LostS has asked for the wisdom of the Perl Monks concerning the following question:

OK I am grabing a web page via the LWP::Simple I have it as a $webpage I need to however replace all the href="whater" and the src="whatever" to href="http://domain/whater" and same for src... I have $webpage =~ s#href="$_#href="thdomain/$_#g; however it doesn't work... any suggestoins??
  • Comment on Grabbing a Web Page and Replace Variables

Replies are listed 'Best First'.
Re: Grabbing a Web Page and Replace Variables
by no_slogan (Deacon) on May 04, 2001 at 23:52 UTC
    A lot of people have been trying to munge html with regexes lately. HTML::Filter gives you a lot more power. I like using something like this, sweeten to taste:
    package MyFilter; use HTML::Filter; use vars qw( @ISA ); @ISA = qw( HTML::Filter ); sub start { my ($self, $tag, $attrs, $attrseq, $origtext) = @_; my $rewrite; if (exists $attrs->{src}) { $attrs->{src} = "http://foo.bar.com/$attrs->{src}"; $rewrite = 1; } if (exists $attrs->{href}) { $attrs->{href} = "http://foo.bar.com/$attrs->{href}"; $rewrite = 1; } if ($rewrite) { print "<$tag"; foreach my $attr (@$attrseq) { print qq[ $attr="$attrs->{$attr}"]; } print ">"; } else { print $origtext } } package main; my $filter = MyFilter->new(); $filter->parse($html); $filter->eof();
      That is great... however I am having my script go to the web on a totally seperate server grap a web page and then parse it... it is a a $webpage variable.
Re: Grabbing a Web Page and Replace Variables
by cLive ;-) (Prior) on May 04, 2001 at 23:49 UTC
    OK, you probably want treat the whole page as one string (s modifier), and add the i modifier to add case insensitivity.

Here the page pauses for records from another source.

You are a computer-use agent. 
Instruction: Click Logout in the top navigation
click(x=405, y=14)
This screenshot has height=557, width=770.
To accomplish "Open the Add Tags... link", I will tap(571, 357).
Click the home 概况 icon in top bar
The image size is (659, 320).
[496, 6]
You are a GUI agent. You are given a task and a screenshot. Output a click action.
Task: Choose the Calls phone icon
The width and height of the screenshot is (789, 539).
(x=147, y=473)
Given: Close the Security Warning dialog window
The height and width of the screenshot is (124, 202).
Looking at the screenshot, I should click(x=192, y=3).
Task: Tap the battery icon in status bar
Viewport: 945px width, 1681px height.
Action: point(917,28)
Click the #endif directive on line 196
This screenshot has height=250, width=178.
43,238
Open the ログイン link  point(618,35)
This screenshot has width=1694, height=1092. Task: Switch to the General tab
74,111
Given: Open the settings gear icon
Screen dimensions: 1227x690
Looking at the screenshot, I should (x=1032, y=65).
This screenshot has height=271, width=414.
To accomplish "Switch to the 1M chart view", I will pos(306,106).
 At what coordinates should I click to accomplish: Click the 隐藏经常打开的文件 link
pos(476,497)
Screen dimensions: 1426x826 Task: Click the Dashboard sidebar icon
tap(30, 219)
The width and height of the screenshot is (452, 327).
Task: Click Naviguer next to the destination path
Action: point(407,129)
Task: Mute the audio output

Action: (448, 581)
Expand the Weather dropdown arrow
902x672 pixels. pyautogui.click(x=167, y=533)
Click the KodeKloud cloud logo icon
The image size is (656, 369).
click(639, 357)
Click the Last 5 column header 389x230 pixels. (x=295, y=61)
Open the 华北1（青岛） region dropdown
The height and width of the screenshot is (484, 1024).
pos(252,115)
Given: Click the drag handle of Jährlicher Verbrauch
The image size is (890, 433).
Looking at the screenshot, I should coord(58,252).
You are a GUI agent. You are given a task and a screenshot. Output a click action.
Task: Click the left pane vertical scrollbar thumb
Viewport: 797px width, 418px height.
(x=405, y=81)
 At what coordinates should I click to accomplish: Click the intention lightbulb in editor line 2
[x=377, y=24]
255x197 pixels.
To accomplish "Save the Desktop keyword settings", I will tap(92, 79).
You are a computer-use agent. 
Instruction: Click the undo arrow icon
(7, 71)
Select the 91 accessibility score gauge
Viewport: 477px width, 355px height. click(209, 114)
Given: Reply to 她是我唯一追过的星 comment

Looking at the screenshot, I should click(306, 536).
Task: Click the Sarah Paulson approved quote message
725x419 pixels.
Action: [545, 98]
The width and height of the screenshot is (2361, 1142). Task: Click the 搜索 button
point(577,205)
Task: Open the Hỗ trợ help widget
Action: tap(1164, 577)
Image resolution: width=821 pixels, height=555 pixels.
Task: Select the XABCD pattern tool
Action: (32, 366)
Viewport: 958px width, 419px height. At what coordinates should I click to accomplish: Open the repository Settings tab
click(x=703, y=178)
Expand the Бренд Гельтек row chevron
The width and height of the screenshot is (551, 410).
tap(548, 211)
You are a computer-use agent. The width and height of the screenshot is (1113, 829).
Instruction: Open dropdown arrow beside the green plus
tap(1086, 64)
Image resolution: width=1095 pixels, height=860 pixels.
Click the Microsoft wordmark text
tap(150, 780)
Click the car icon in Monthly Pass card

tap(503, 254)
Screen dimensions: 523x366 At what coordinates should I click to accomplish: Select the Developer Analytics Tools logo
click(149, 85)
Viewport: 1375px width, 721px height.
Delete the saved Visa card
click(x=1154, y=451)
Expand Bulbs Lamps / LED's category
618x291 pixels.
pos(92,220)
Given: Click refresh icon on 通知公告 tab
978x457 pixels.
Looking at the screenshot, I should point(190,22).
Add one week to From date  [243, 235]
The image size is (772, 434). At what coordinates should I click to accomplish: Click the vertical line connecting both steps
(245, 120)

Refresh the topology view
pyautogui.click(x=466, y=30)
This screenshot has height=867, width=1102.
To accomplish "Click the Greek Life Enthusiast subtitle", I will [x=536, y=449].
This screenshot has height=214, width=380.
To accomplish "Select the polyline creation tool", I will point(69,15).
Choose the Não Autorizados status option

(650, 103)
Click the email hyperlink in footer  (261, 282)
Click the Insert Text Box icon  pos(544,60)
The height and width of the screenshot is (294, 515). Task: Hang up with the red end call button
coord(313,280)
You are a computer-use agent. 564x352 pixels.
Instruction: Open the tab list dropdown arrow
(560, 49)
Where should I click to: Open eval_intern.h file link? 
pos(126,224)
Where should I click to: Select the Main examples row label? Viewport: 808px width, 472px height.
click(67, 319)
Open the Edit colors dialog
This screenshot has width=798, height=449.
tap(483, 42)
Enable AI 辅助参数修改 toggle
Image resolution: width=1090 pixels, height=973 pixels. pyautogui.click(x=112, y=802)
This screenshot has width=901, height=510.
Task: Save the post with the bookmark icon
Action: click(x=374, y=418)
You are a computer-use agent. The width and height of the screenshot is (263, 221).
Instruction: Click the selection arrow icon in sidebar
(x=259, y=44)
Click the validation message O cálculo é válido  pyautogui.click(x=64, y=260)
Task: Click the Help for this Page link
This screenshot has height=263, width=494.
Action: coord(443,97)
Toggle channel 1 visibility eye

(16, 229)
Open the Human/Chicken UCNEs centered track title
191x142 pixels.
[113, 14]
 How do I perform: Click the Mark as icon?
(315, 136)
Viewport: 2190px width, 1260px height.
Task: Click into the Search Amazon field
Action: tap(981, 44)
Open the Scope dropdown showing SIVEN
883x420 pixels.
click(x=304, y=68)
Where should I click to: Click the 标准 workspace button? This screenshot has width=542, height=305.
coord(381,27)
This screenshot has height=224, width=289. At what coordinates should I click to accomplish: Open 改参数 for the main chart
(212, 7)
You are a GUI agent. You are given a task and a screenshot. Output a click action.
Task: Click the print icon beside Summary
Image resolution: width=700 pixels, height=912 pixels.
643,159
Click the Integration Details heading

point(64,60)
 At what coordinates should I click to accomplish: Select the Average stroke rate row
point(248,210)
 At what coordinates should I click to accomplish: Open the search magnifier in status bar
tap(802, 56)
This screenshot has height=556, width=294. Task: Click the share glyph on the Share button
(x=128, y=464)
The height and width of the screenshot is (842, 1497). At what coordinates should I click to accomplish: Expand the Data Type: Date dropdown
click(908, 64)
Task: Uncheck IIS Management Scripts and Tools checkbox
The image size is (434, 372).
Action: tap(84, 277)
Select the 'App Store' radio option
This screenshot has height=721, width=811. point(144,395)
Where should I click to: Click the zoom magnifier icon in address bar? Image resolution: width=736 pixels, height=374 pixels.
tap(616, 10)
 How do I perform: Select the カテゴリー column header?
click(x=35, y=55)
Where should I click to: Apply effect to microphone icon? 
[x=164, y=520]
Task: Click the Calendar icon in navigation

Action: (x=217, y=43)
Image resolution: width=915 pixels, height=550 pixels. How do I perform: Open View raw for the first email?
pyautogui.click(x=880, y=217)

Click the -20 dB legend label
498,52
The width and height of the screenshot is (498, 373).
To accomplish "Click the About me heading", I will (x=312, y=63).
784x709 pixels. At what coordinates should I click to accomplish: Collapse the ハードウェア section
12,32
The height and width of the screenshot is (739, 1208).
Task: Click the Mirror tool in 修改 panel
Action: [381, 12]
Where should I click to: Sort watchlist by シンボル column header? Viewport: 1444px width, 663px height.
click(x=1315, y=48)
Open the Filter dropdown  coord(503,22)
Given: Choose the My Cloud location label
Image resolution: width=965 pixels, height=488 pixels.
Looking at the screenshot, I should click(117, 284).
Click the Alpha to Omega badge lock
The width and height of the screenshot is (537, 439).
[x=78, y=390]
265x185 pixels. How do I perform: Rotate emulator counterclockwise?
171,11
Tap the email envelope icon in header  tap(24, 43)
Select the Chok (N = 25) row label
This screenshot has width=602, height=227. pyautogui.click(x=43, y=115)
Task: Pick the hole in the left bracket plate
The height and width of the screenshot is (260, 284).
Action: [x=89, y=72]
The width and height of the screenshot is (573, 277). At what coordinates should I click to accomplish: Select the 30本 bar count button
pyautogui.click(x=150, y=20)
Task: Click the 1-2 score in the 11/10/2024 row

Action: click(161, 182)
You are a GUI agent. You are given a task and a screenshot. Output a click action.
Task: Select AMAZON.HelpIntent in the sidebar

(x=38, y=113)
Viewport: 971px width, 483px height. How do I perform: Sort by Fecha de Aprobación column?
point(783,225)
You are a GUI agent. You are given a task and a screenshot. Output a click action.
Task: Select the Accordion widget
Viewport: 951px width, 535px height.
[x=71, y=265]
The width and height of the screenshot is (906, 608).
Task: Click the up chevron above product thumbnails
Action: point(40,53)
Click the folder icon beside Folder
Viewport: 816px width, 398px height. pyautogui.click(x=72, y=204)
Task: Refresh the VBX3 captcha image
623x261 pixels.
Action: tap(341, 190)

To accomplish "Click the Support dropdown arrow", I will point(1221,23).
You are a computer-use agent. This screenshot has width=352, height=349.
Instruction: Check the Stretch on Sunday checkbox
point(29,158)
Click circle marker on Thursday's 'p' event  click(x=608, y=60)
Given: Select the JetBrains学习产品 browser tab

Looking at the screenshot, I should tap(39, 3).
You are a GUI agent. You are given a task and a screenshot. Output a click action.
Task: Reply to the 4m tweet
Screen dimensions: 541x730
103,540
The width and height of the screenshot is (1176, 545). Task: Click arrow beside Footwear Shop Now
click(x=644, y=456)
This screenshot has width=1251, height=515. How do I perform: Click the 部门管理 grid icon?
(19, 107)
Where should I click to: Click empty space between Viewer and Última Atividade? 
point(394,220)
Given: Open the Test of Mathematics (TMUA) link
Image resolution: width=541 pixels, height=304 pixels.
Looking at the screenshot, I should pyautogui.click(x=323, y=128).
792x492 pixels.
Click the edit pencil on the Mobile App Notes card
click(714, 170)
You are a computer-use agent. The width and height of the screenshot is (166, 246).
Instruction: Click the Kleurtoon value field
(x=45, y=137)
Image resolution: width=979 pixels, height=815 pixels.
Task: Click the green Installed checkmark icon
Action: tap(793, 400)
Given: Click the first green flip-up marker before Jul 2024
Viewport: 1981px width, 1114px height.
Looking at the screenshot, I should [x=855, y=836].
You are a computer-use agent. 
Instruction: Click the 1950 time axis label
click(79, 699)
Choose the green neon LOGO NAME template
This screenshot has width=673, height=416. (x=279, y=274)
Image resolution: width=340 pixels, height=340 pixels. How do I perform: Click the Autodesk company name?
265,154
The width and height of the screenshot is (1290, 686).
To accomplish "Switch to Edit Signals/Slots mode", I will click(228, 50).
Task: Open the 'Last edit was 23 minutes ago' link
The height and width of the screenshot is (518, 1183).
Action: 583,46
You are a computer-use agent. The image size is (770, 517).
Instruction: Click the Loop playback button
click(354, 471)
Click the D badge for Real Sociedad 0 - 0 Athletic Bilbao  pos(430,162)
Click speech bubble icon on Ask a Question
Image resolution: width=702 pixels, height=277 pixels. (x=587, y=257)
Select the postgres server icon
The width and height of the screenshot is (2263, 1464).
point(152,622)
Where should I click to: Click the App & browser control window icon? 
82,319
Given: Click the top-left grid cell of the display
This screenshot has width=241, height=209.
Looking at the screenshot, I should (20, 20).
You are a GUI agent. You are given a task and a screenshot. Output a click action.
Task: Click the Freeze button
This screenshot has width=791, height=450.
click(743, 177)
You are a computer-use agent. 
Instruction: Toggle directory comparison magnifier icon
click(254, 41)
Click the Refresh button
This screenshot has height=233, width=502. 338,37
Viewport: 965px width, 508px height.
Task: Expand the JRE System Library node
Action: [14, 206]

    Like this (changed delimiter - I find | easier on the eye:

    $webpage =~ s|href="$_|href="thedomain/$_|gis

    Although, I'd probably use this (assuming all links are relative URLs):

    $webpage =~ s|<HEAD>|<HEAD><BASE href="thedomain/">|is;

    to add a BASE HREF for the page.

    .02

    cLive ;-)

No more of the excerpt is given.